In the first test set there are only up to N = 6 words with up to 50 characters in each of them. We can simply use brute force to try all ways of grouping words into pairs (allowing some words not to be in any pair – we will effectively discard these words), try all choices of an accent-suffix for every pair, and check that none of the pairs have the same accent-suffix. Finally, we choose the maximum size across all valid groupings.
Let's notice how the size of an accent-suffix affects the chance of multiple words sharing it. In case we have words CODEJAM, JAM, HUM and HAM, accent-suffix JAM can be part of only two words, whereas a shorter accent-suffix M fits all four words. This leads to the following observation: for two words that we want to pair, it is never suboptimal to choose their longest available common suffix as the accent-suffix – this way we are still making sure that they rhyme, and we are allowing shorter accent-suffixes to be used by other pairs. Notice that any other pair that could use the longer suffix can also use any shorter suffix. For example, if we want words CODEJAM and JAM rhyme, we should choose JAM as their accent-suffix, and allow suffix M to be potentially used by HUM and HAM.
In this problem it is all about common suffixes of the words. In order to better operate with word suffixes, let's actually reverse the words first (so now original word suffixes are prefixes of reversed words), and build a trie (also often called prefix tree) on the reversed words. This is how a trie containing the words CODEJAM, JAM, HUM and HAM looks:
Let's also mark the trie nodes where some of the input words end. Since we are guaranteed that all the words are unique, we can use a simple boolean flag. In the picture above, trie nodes where a word ends are marked in red.
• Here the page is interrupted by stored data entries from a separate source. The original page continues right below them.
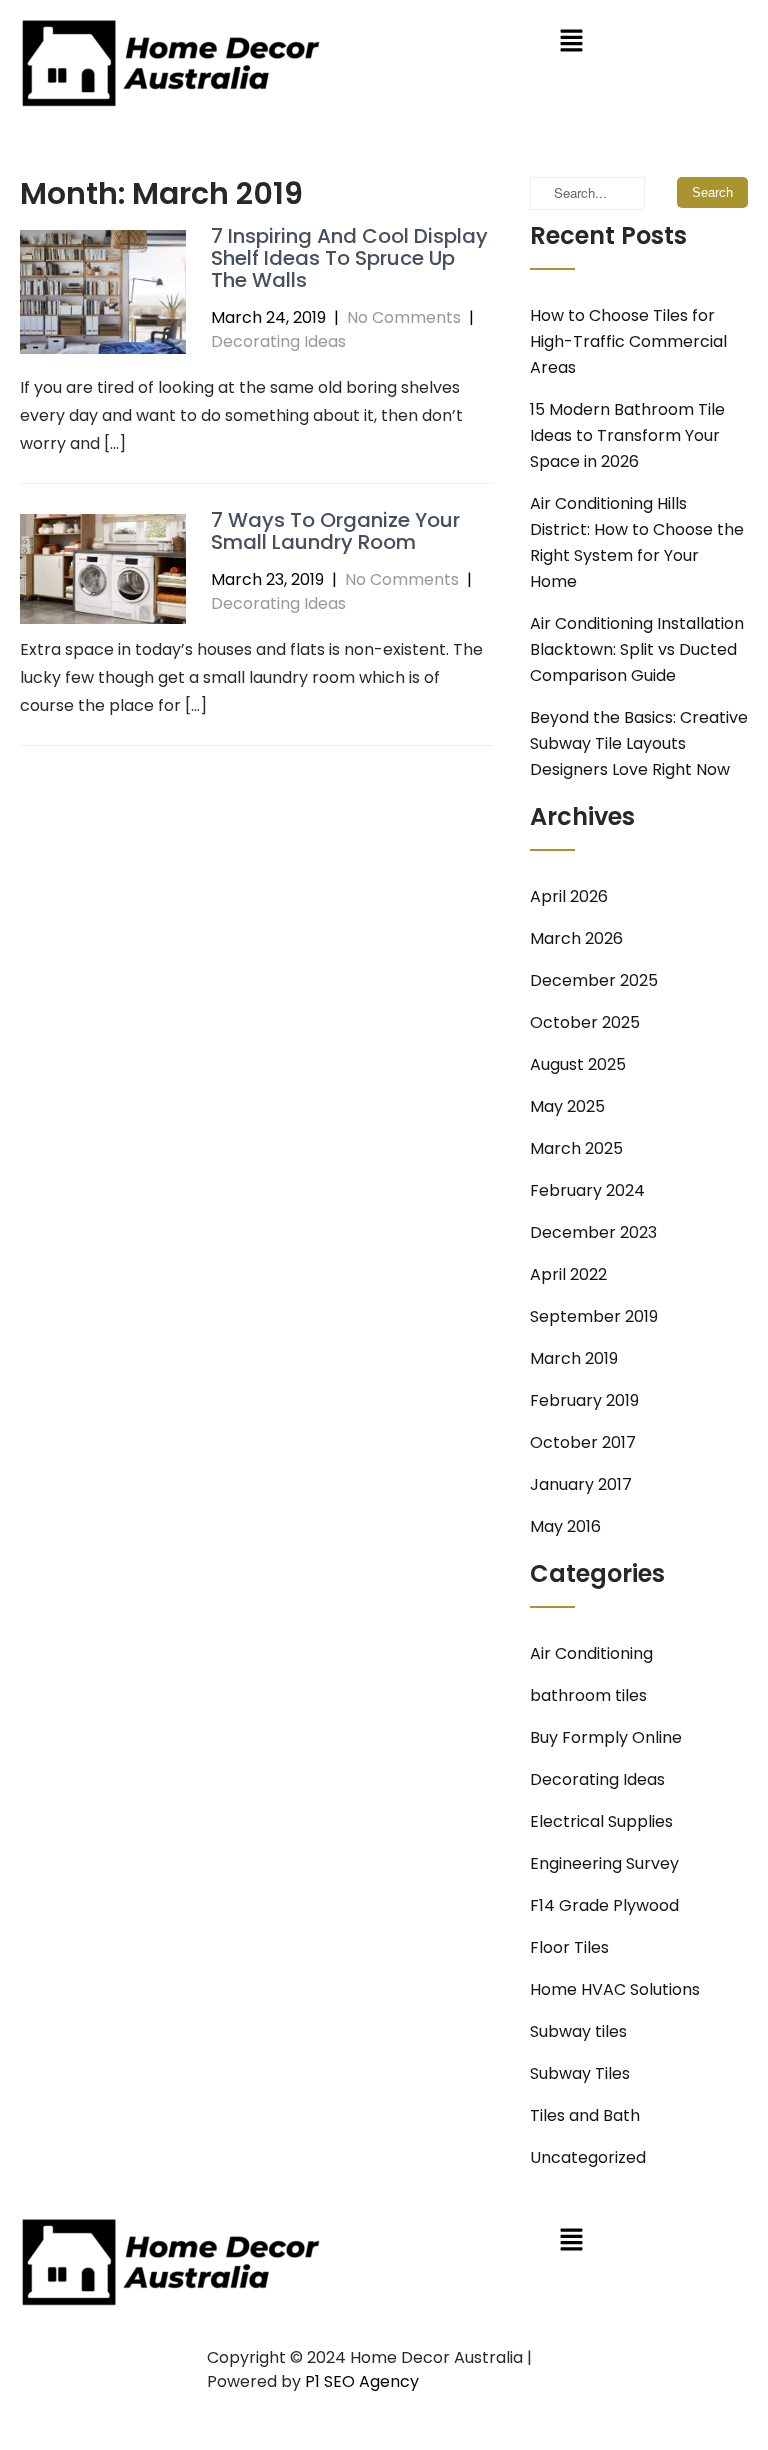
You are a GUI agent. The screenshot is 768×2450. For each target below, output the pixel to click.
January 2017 (581, 1484)
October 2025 (585, 1022)
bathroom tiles (588, 1695)
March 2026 (576, 938)
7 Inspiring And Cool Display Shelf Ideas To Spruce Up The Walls (349, 258)
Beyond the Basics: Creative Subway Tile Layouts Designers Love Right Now (639, 743)
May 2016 (565, 1526)
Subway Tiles (580, 2073)
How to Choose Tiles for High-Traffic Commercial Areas (628, 341)
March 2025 (576, 1148)
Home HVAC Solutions (615, 1989)
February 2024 (587, 1190)
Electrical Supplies (601, 1821)
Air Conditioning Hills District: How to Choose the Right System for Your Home (637, 542)
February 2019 (584, 1400)
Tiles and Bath (585, 2115)
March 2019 (574, 1358)
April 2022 (568, 1274)
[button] (571, 42)
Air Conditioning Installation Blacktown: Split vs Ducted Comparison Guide (637, 649)
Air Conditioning (591, 1653)
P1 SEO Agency (362, 2381)
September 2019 (594, 1316)
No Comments (404, 317)
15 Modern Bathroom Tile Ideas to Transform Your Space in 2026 (627, 435)
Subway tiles (578, 2031)
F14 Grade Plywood (604, 1905)
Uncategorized (588, 2157)
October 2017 (583, 1442)
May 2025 (567, 1106)
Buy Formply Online (606, 1737)
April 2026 (569, 896)
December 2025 (594, 980)
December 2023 (593, 1232)
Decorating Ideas (278, 341)
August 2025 (578, 1064)
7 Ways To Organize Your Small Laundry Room (335, 531)
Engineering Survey (604, 1863)
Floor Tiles (569, 1947)
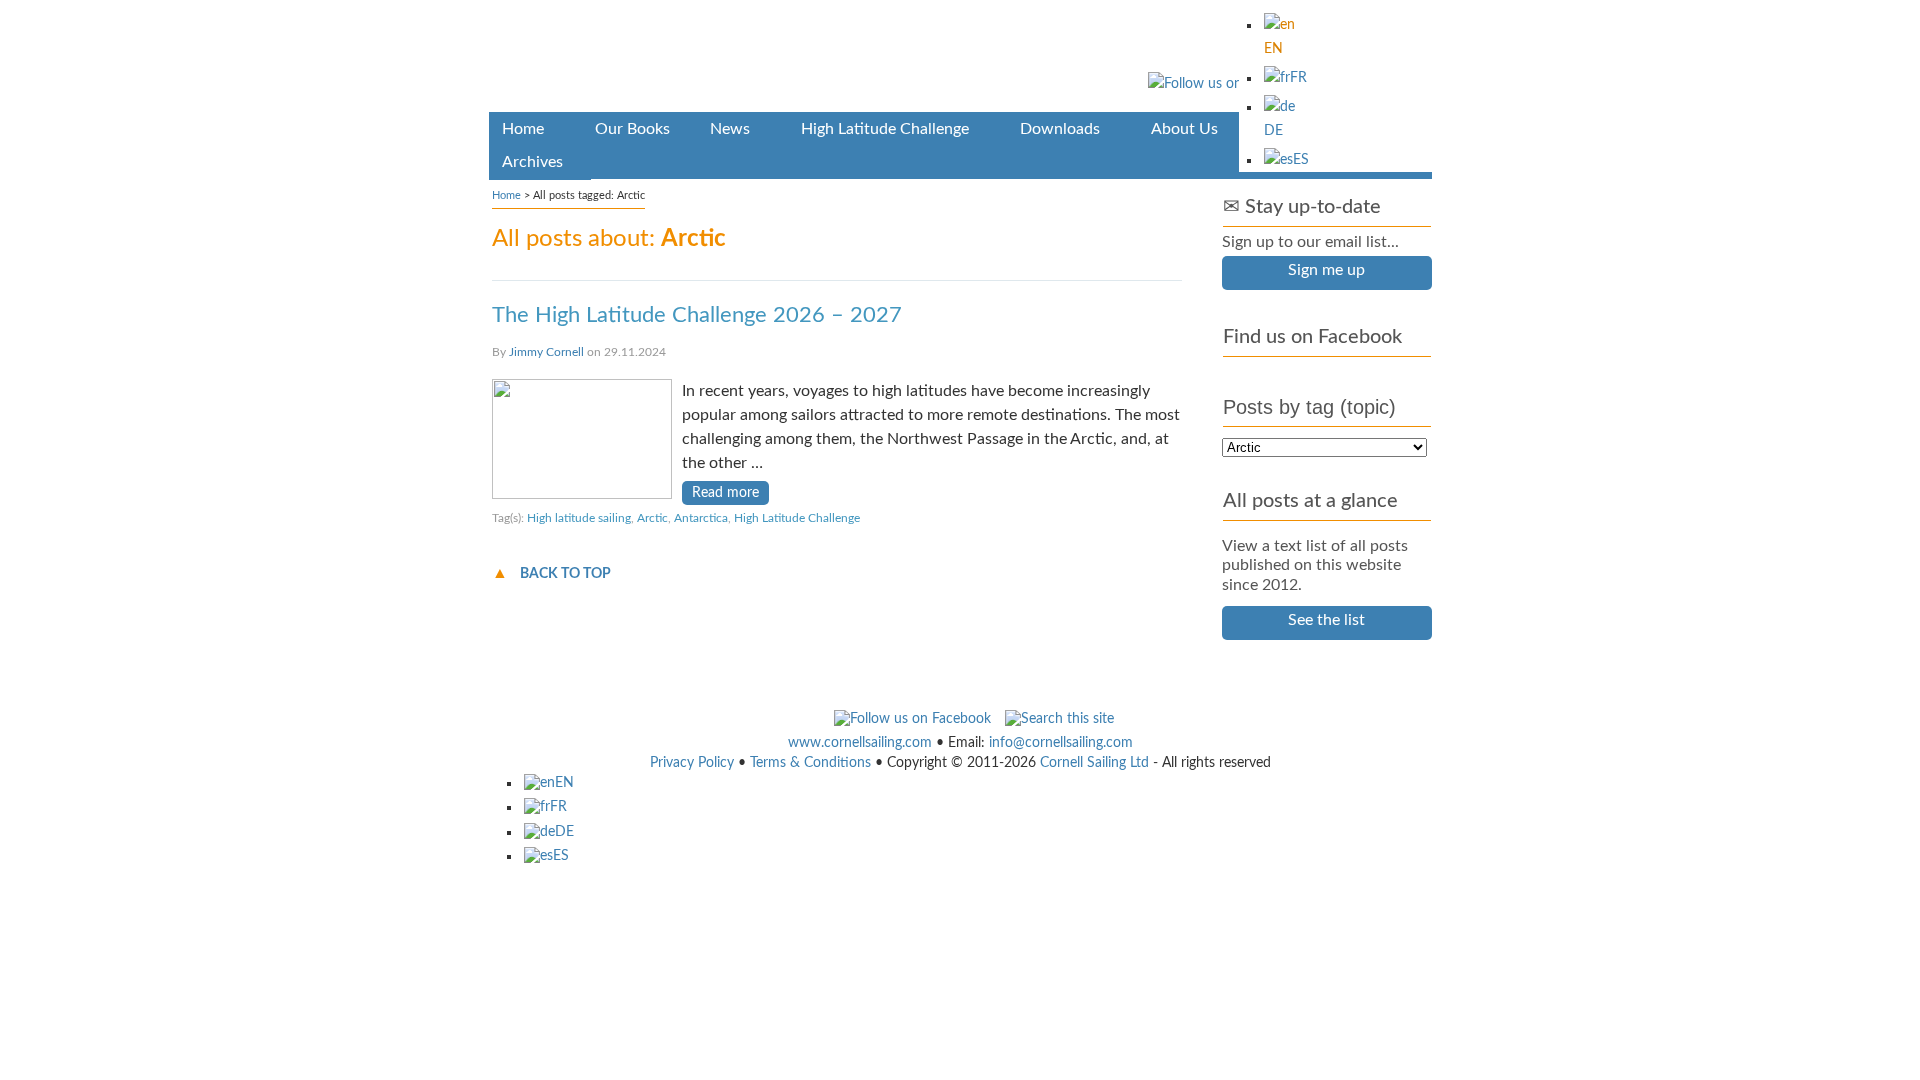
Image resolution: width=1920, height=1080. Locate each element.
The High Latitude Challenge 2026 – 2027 (697, 315)
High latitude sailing (579, 518)
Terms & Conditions (810, 763)
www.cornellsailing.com (860, 743)
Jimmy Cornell (546, 352)
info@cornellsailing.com (1061, 743)
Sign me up (1326, 270)
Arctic (652, 518)
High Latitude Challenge (797, 518)
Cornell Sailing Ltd (1094, 763)
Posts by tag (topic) (1309, 407)
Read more (725, 493)
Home (506, 195)
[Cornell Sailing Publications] (960, 59)
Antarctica (701, 518)
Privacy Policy (692, 763)
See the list (1326, 620)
Now we can solve the problem as follows: for a trie node v, let f(v) be the minimum possible number of unpaired words that use accent-suffixes whose reverses end in the node v or the subtree under it. The answer to the problem is then N - f(root), since f(root) represents all usable accent-suffixes.
How do we calculate the values of f(v)? If v does not have any children nodes, we set f(v) to be 1, since we know that in our trie all leaf nodes are the end of a word. If node v has children, we can calculate f(v) with the following algorithm assigning the result to r:
r = sum(f(c) for all c where c is a child node of v)
if node v is marked (there is a word that ends at v): r = r + 1
if v is not the root and f(v) ≥ 2: r = r - 2
First, we simply count the number of unpaired words recursively. Finally, we let two of those words be paired using the prefix that ends in the node v, which represents suffixes of original words, as the accent-suffix.
In our example trie we would get the following values of f(v):
Proving the algorithm above correctly calculates f(v) is straightforward. First notice that only words that are represented in the trie at or below v are pairable with the set of accent-suffixes represented by v or its subtree. Then we can proceed by induction: f is pretty clearly correct for a single node tree, as there is no pairing possible. Assume by the inductive hypotheses f works correctly on all proper subtrees under v. The pairing implied by the construction of f(v) — adding any remaining pair of words to the recursive result — is valid: we are only pairing two words with the accent-suffix represented by v, and the rest is valid by the inductive hypotheses. To show that the pairing it is also of maximum size, notice that, by inductive hypothesis, there is no way to pair more than sum(f(c) for all c where c is a child node of v) words with accent-suffixes that are represented by the subtree but not by v directly. This is because words in different subtrees of v cannot be matched with a longer accent-suffix than the one represented by v, and the accent-suffix represented by v can add at most a single pair to the total.
Note how we calculate the values of f(v) in a recursive manner, and f(v) is calculated exactly once for each possible v. Since the algorithm itself takes constant time in addition to the time of the recursion, we can calculate all f(v) values in O(T) time, where T is a total number of nodes in the trie. We can bound T by the total length of all words, or by N × m where m is the maximum word length.
Finally, there are less efficient but simpler implementations that also work. For example, sort the reversed words alphabetically and take any two adjacent words with a longest common prefix, pair them, remove them from the list, and repeat. This simple-to-implement algorithm basically constructs the same pairing our recursive formulation does. This shifts some implementation complexity onto the correctness proof. If you are faster with proofs than with code, it might be an overall gain in solving speed.